And I also want to offer a different perspective. The Georgie of Mount’s book is a broken, tragic alcoholic with what Mount calls, more than once, a ‘ruined life’. It makes for gripping prose, but the Georgie I knew for 40 years was ebullient, fun-loving, bright, and cheerful. There was almost always a humorous glint in her eyes. Yes, she was complicated, but who isn’t?

What Georgie had gone through had a terrible impact on her development but, like so many traumatised people, she’d found a way to transcend it. And the more she sought distance from the Mounts, the more she became herself. Because she was forced to act throughout her upbringing, some of Georgie’s natural, spontaneous reactions had disappeared. She had to make a kind of snorting noise to signify laughter. Her real laugh rarely surfaced. This was an affliction I could recognise.

After some extreme school experiences, my spontaneity had become similarly impaired. I could no longer cry. Most of the time this isn’t a problem, but it bothers me during bereavements, when a cry might help me process things. I also had a false laugh because my real one was so elusive. Watching comedies with friends is still awkward because they often assume I’m not enjoying myself as I try to explain, “I laugh on the inside”. But this sign of Georgie’s damage — the diminished affect compensated for by faked affect — would have escaped most people. Only in the final handful of years did it become more obvious.

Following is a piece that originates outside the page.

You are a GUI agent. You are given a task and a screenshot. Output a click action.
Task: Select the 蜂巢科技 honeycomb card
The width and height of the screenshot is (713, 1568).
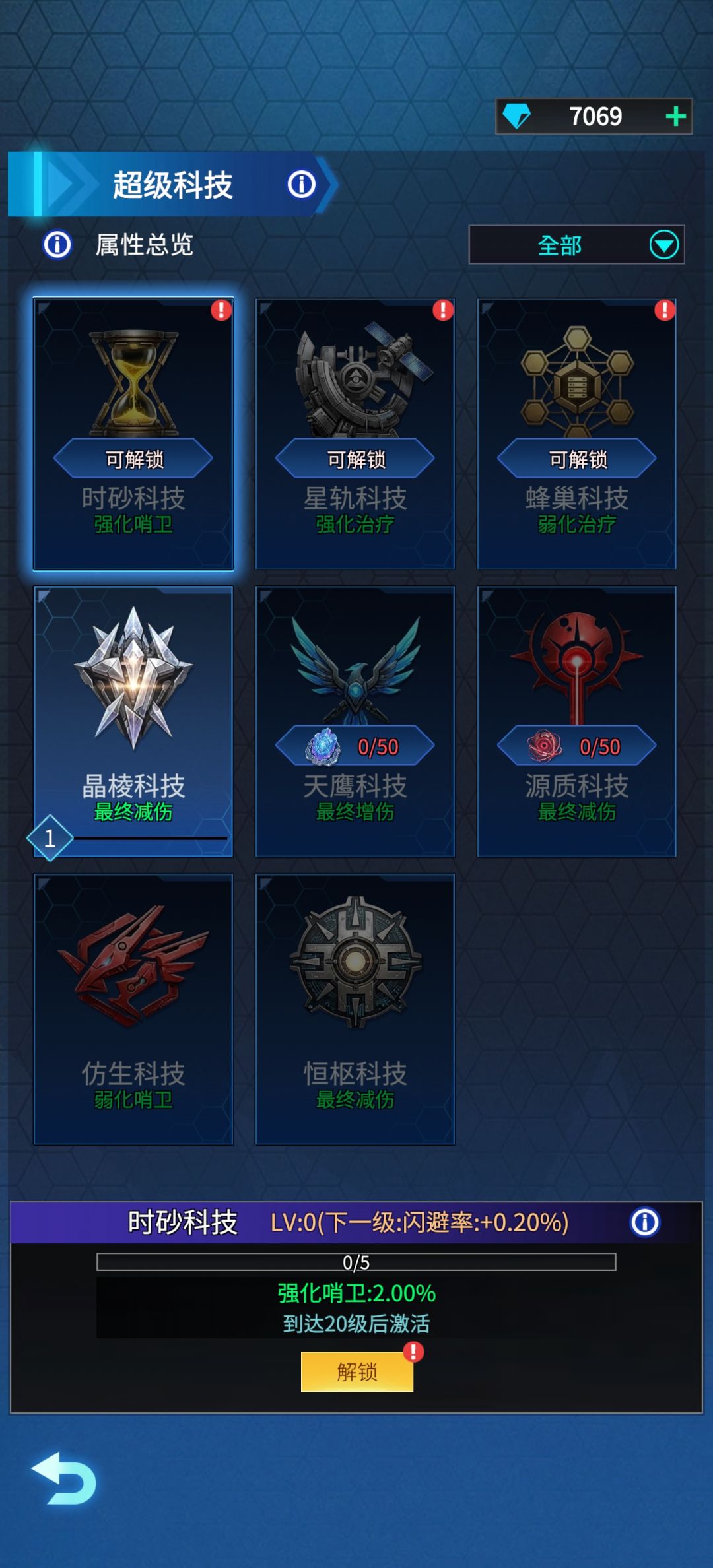pos(577,434)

The ordeals visited on her by the Mounts seemed finally to catch up with her and she retreated into herself. Her tongue became sharper and it was much easier to fall out with her. I didn’t fall out with her, but many of her friends did, and often it wasn’t clear to them what they’d done to be out of favour. One sure way of ending your relationship with Georgie was to express pity towards her or to let slip, even subtly or unintentionally, that you felt sorry for her. Another was to be intrusive. Georgie was happy to confide in friends and to talk about her life, but it had to be done of her volition, never at the bidding of others. She would almost certainly bridle at her depiction in Kiss Myself Goodbye as a vacant vessel, half-dead at 20.

In fact, it was after 20 that Georgie came alive, having achieved a measure of separation from the Mounts. She married Claude Johnson, owner of a computer company. My parents, Meg and Hugh, were at the wedding and later introduced Georgie and Claude to another couple, the artist, Andre de Moller and his wife, June. Everyone was within walking distance in the London borough of Westminster — my parents on West Halkin Street in Belgravia, Georgie and Claude in Marylebone and Andre and June on Cadogan Square in Knightsbridge. It was the late ’60s/early ’70s and London was the most fun it had ever been.

For the first time, Georgie wasn’t a marionette. She began living a life that wasn’t stage-managed and set up to fail by Munca and Greig. The love of her friends enabled her to bloom as a real person. It was a time of strolling to the West End for Saturday matinees and then out for drinks, of meeting after work and convulsing into fits of laughter, of travelling and, thanks to their close proximity, being able to form an instant party of six whenever opportunity and inclination coincided. Georgie had found her family.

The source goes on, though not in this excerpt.